A Schematic of cholinergic receptor activation in prefrontal layer 6 pyramidal neurons in younger, older, and older with intervention to improve nicotinic receptor availability. B Paired recordings in voltage clamp (Vm = −75 mV) in older mice (mean: P223 ± 20.7 range: P150-358) show opto-ACh response before (black) and after (green) bath-application of muscarinic M1 agonist xanomeline. C, D Graphs show peak amplitude and charge transfer of older responses significantly increases with xanomeline (**P < 0.01, ***P < 0.001, paired t-test). E Paired recordings in voltage clamp (Vm = −75 mV) show opto-ACh response with xanomeline (green) is greatly reduced by nicotinic receptor blocker DHβE (orange). Graph (inset) shows peak amplitude of responses with xanomeline are significantly reduced with application of DHβE (***P < 0.001, paired t-test). F, G Graphs show potentiation with xanomeline is blocked in the presence of muscarinic receptor blocker atropine (AT), global PKC inhibitors (chelerythrine or Go6983), and intracellular PKC inhibitor (PKC 19-31). There is a significant drug effect on the percent change of peak amplitude, (**P < 0.01, one-way ANOVA; *P < 0.05, ** P < 0.01, Dunett’s post hoc tests) and charge transfer (*P < 0.05, one-way ANOVA; ** P < 0.01, Dunett’s post hoc tests). Example responses show xanomeline-potentiation of the opto-ACh response, (H) under control conditions, is blocked by pre-application of (I) muscarinic receptor antagonist atropine (AT), (J) global PKC inhibitor (Go6983), or (K) intracellular PKC inhibitor (PKC 19-31 peptide).

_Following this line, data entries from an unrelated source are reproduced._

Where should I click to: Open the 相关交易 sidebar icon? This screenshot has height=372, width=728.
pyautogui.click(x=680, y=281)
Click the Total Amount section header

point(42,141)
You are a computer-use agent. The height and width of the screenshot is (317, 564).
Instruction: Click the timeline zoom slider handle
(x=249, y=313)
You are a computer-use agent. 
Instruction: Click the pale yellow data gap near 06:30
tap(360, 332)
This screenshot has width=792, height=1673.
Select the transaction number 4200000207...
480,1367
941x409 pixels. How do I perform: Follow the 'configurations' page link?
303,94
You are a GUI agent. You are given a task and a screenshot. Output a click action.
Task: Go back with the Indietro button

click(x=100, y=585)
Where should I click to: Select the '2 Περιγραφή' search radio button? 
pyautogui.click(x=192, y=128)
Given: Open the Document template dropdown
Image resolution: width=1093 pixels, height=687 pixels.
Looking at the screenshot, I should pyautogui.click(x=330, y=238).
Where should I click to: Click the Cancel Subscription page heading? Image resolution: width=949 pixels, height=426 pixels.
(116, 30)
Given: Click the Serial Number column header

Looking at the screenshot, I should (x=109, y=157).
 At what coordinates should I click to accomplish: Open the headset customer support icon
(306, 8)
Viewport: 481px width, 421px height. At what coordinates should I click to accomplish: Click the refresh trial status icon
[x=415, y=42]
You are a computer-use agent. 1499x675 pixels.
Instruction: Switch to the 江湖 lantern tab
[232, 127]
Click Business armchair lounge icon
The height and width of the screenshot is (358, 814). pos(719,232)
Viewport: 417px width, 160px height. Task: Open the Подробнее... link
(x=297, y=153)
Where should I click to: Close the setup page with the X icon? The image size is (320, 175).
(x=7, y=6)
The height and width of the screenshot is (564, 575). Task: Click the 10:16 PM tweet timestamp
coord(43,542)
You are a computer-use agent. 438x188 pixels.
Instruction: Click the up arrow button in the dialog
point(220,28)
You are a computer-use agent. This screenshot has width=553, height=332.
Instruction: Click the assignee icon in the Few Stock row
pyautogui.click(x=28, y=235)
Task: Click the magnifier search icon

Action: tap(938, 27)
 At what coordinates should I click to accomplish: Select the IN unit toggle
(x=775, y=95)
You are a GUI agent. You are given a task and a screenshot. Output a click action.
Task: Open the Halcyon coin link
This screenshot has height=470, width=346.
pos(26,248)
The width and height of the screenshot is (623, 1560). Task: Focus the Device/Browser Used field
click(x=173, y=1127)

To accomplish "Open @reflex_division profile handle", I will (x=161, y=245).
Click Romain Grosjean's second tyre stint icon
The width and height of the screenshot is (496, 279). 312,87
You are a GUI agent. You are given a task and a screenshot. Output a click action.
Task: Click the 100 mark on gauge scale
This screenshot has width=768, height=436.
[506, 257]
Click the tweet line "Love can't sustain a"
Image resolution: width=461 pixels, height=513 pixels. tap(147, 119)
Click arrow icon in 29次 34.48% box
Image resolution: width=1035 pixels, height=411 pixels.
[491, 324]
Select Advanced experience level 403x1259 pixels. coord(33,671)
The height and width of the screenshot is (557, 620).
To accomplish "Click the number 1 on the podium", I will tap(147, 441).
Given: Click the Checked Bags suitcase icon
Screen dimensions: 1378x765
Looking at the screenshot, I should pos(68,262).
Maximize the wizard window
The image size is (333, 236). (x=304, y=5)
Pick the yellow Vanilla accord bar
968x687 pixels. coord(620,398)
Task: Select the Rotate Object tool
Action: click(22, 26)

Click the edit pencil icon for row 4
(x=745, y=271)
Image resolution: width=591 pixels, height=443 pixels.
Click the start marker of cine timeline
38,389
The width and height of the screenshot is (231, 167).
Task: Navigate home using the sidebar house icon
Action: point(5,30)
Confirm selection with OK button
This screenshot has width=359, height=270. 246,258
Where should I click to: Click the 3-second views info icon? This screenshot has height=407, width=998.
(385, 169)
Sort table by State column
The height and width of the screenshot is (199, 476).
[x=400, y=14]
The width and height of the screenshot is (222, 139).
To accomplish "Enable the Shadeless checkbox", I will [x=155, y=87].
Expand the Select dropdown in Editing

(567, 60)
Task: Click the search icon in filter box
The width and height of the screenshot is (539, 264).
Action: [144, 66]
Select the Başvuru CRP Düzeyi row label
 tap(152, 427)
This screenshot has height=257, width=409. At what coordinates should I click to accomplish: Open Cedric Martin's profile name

Fig. 5. Older opto-ACh responses rescued to younger levels by combined treatment of M1 agonist xanomeline and nicotinic PAM NS9283.

A Recordings in voltage clamp (Vm = −75 mV) show the opto-ACh response in a neuron from an older mouse at baseline (black), with xanomeline (green), and with NS9283 (teal). In paired experiments, (B) peak amplitude, (C) charge transfer, and (D) rising slope of older (mean: P333 ± 5.9, range: P325–344) xanomeline-enhanced responses (xano) significantly increase with NS9283 (***P < 0.001, paired t-test). E Graph shows peak amplitude of opto-ACh responses normalized to the mean peak amplitude of the younger opto-ACh responses, with gray denoting one standard deviation of younger opto-ACh responses. There is a significant effect of pharmacological interventions in rescuing older responses (****P < 0.0001, one-way ANOVA; *** P < 0.001, Tukey’s post hoc tests). F Schematic shows model for nicotinic receptor changes with age and the effects of combined xanomeline and NS9283 pharmacological intervention. G Example exponential fits of opto-ACh responses from younger, older, and older neuron treated with xanomeline and NS9283. Combined pharmacological intervention rescues older opto-ACh responses to younger levels.